Former international umpire Ian Gould said Australia were 'out of control' before the ball-tampering scandal in 2018.
The Aussies were known to take the verbal abuse of an opponent to another level to gain an advantage on the field.
However, everything came to a head against the Proteas at Newlands in 2018 when Cameron Bancroft was caught on camera applying sandpaper to the ball.
The fallout from the scandal was huge with Steven Smith stripped of the Australia captaincy and banned for 12 months alongside vice-captain David Warner while Bancroft was given a nine-month suspension.
After a culture review, Australia have significantly changed their on-field conduct.
Englishman Gould was the TV umpire in the Newlands Test when Bancroft was caught.
Speaking to the Daily Telegraph while promoting his autobiography Gunner - My Life in Cricket, Gould said: "I didn't realise what the repercussions would be.
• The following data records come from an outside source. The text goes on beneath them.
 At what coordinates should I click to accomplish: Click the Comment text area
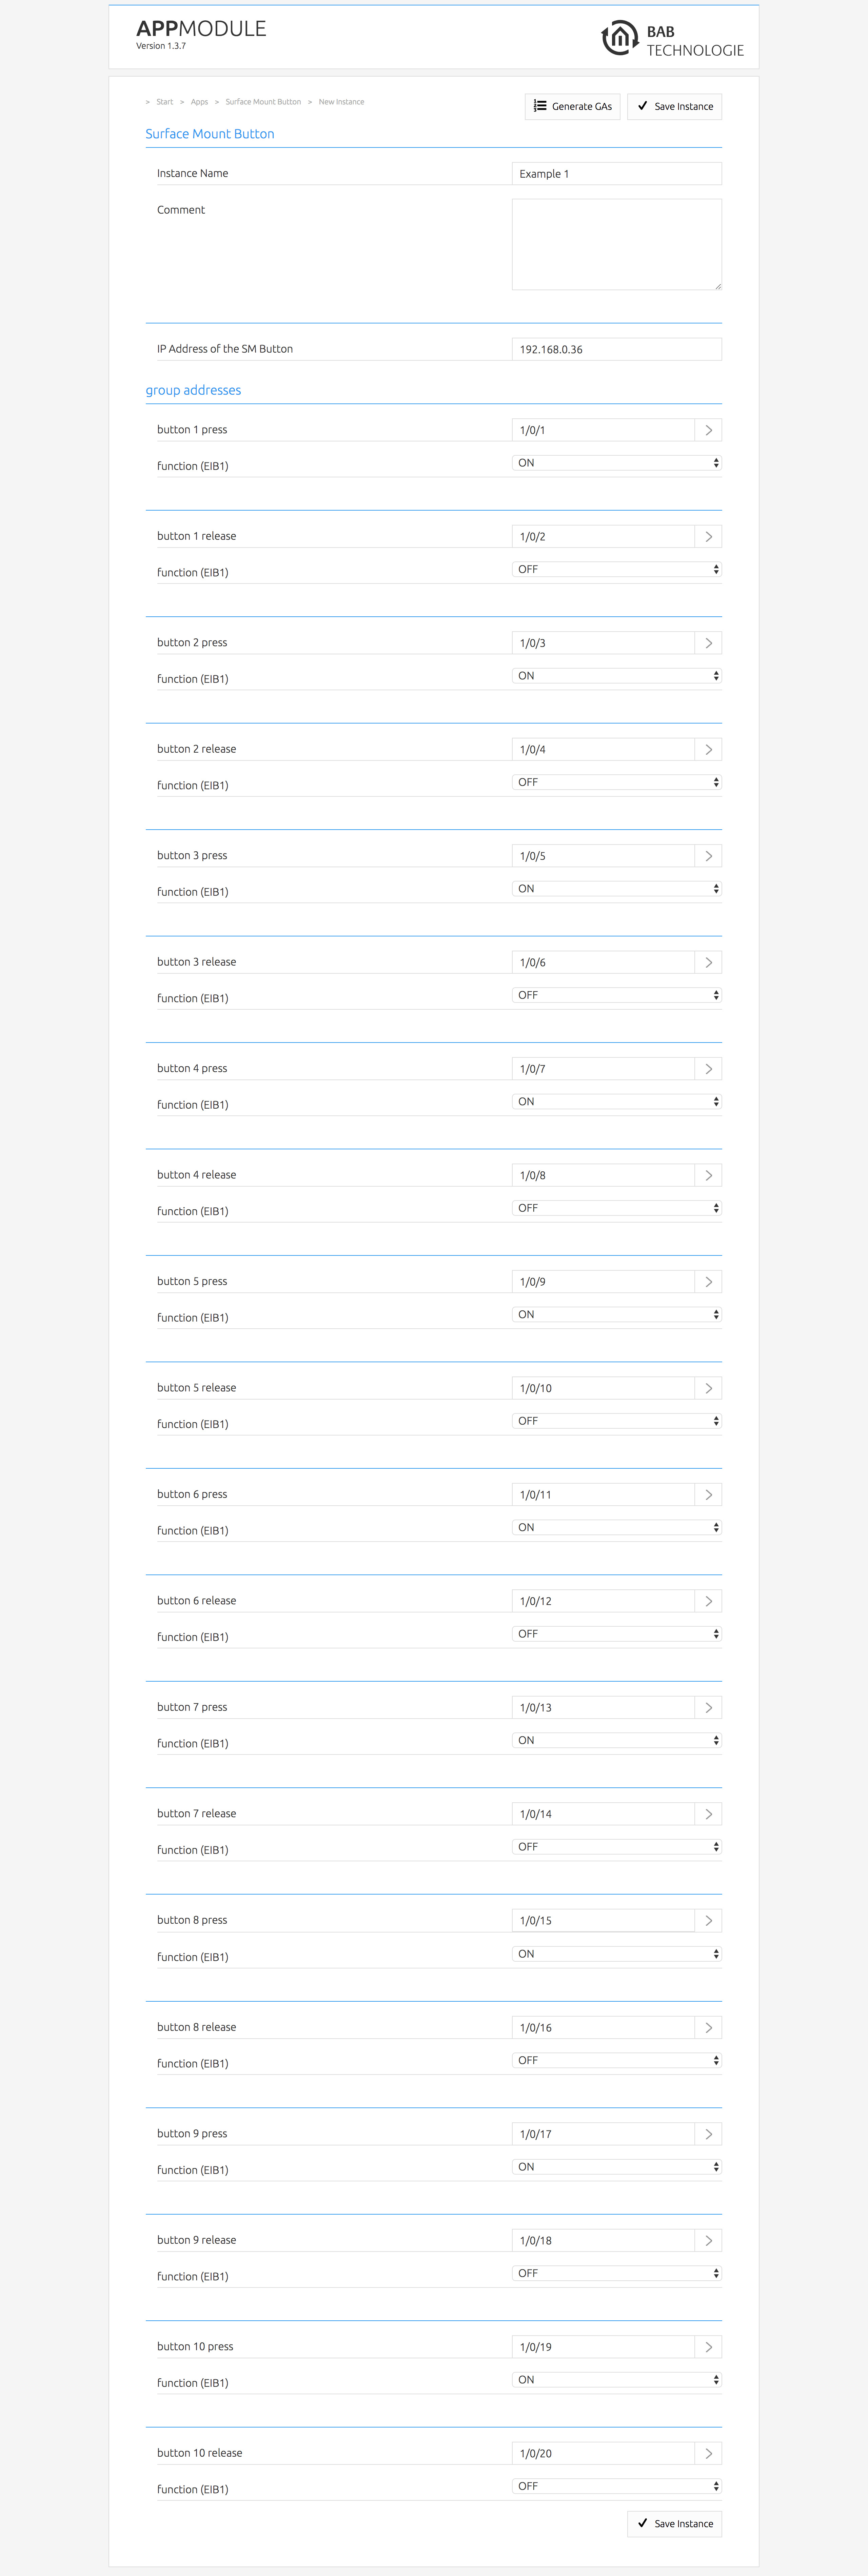click(616, 244)
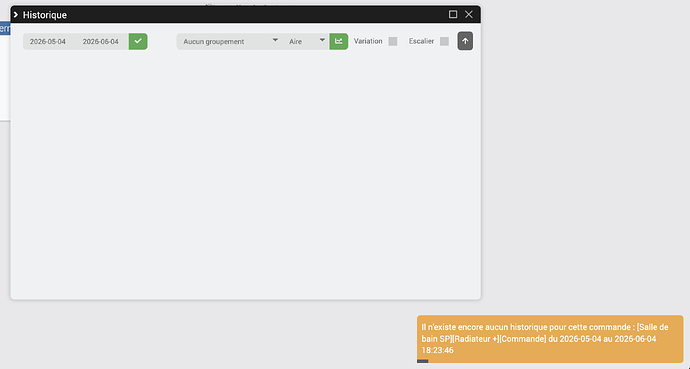Click the end date field 2026-06-04
Screen dimensions: 690x369
(x=101, y=41)
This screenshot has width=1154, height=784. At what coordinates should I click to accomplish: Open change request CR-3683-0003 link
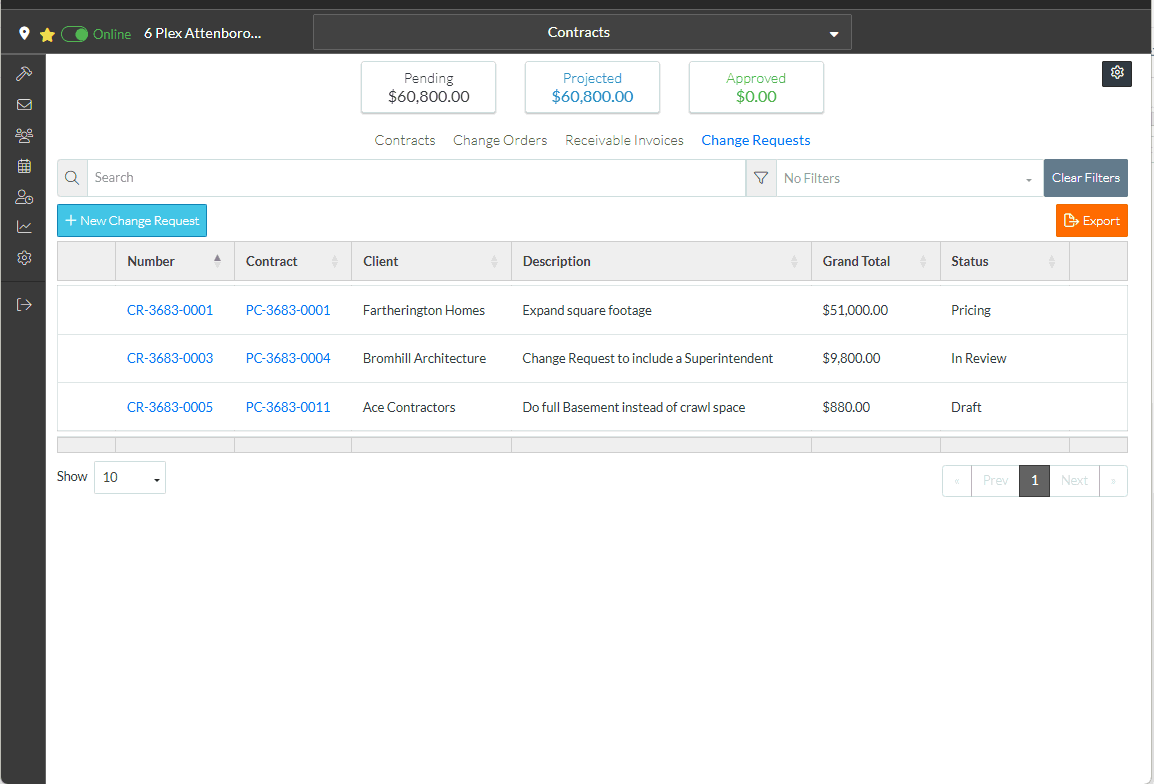click(x=170, y=358)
"If you look back on it now, Australia were out of control probably two years, maybe three years, before that, but not in this sense.
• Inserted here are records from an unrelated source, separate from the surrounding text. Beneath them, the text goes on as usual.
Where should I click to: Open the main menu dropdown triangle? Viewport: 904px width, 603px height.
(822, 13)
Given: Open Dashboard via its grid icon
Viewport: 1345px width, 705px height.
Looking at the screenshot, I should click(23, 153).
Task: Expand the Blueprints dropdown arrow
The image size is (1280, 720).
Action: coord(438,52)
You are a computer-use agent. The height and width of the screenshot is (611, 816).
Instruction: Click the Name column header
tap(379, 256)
"Maybe - behavioural, chatty, being pretty average people."
The official admitted he couldn't quite believe what he was seeing on television at the time of the incident and the subsequent reaction in Australia.
Gould explained: "When it came into my earpiece I didn't think the prime minister of Australia was going to come tumbling down on these three guys.
"All I thought was - Jesus, how do I put this out to the guys on the field without making it an overreaction.
"It was a bit like on Mastermind when the light is on top of you and you're going - oh dear, how do I talk through this?
"When the director said, 'He's put something down the front of his trousers,' I started giggling, because that didn't sound quite right.
"Obviously, what's come from it is for the betterment of Australian cricket - and cricket generally."
Gould retired from the international game after last year's World Cup in the UK and said he still has the balls used in that Newlands Test match.
"If you saw the balls, you would get it completely wrong," Gould added.
"At the end of the day, the sandpaper didn't get on that ball. They were working to get the ball to be pristine.
"Once they'd got one side bigger and shinier, that's when the sandpaper was coming in."